The industries department invited a tender in 2008 and the Hindustan Petro Chemicals Limited (HPCL), a Central government undertaking, closed two bids of sugar mills at Lauria and Sugauli after paying the bid money of Rs 95 crore. The bid was backed by a project proposal of ₹700 crore to produce methanol, power and sugar. Following this, a total of 13 sugar mills were leased to private players.

Farmers’ MSP trouble

Farmers are virtually caught between the devil and the deep blue sea: if they sell their produce to the sugar mills even on the MSP, they don’t get their payments on time. So, they are forced to sell their produce below the MSP in mandis.

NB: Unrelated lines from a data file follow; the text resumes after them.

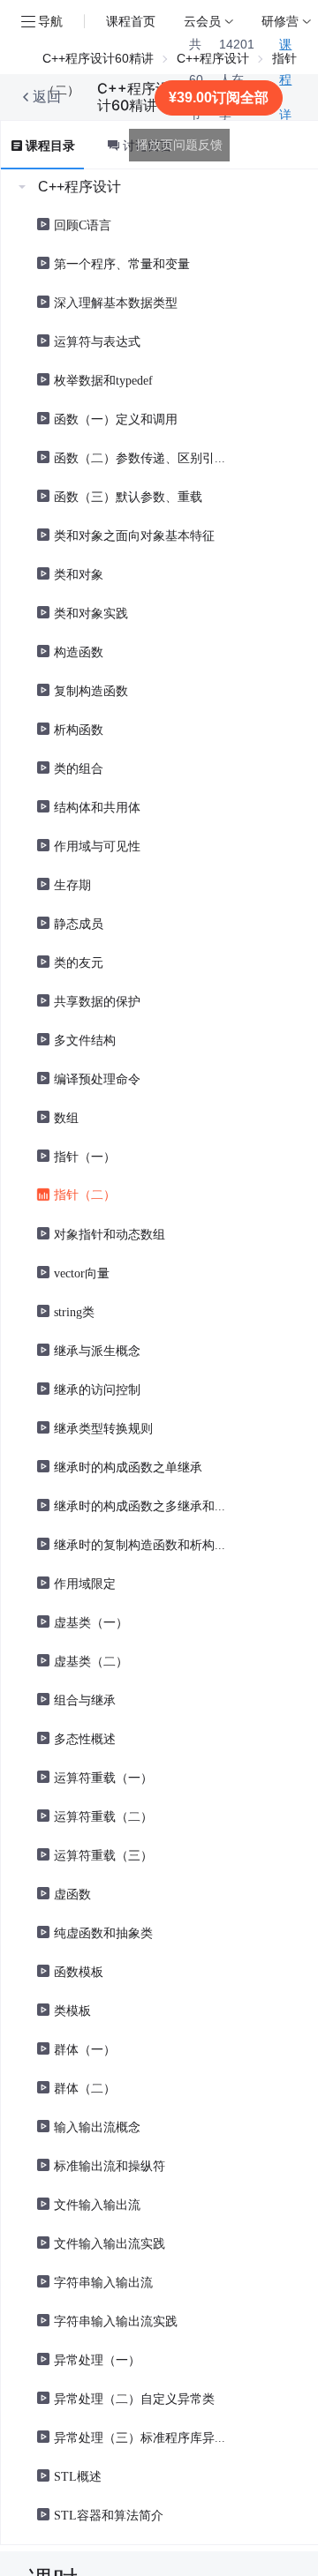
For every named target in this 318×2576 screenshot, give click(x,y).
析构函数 (78, 729)
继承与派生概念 (97, 1350)
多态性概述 (85, 1738)
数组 (66, 1117)
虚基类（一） (91, 1621)
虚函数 (72, 1893)
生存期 (72, 884)
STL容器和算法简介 (108, 2514)
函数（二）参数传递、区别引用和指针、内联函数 (141, 457)
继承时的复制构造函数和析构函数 (141, 1544)
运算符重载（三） (103, 1854)
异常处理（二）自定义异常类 (134, 2398)
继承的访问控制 (97, 1388)
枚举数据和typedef (103, 379)
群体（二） (85, 2087)
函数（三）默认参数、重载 (128, 496)
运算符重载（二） (103, 1815)
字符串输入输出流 (103, 2281)
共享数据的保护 (97, 1000)
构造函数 (78, 651)
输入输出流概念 (97, 2126)
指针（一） (85, 1155)
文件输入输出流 (97, 2204)
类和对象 (78, 573)
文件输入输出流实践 (109, 2242)
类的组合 (78, 767)
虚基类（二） (91, 1660)
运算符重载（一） (103, 1777)
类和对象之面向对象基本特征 (134, 534)
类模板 (72, 2009)
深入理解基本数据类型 (116, 302)
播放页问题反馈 (179, 145)
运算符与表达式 (97, 340)
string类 (74, 1311)
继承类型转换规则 (103, 1427)
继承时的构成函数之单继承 (128, 1466)
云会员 (202, 20)
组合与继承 (85, 1699)
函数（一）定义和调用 (116, 418)
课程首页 (130, 20)
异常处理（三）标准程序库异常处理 (141, 2436)
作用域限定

Something of the sort happened in the case of Riga sugar mill. It didn’t open for even a day, forcing sugarcane farmers from Sitamarhi and adjoining Sheohar district to sell their produce to middlemen at prices lower than the MSP. The government opened procurement centres, but they could not meet the target. These centres barely functioned, claimed a farmer on the condition of anonymity.

This season, 11 lakh quintals of the sugarcane were grown in Sitamarhi and Sheohar districts. As Riga sugar mill remained completely non-operational this season, two mills in Gopalganj and one mill in West Champaran were directed to buy the cane from farmers of Sitamarhi and Sheohar districts. Farmers, however, found it difficult to sell their produce to these mills since the distance from Sitamarhi and Sheohar to Gopalganj and West Champaran is more than 150 km. Their problems only compounded when these three sugar mills also stopped functioning suddenly.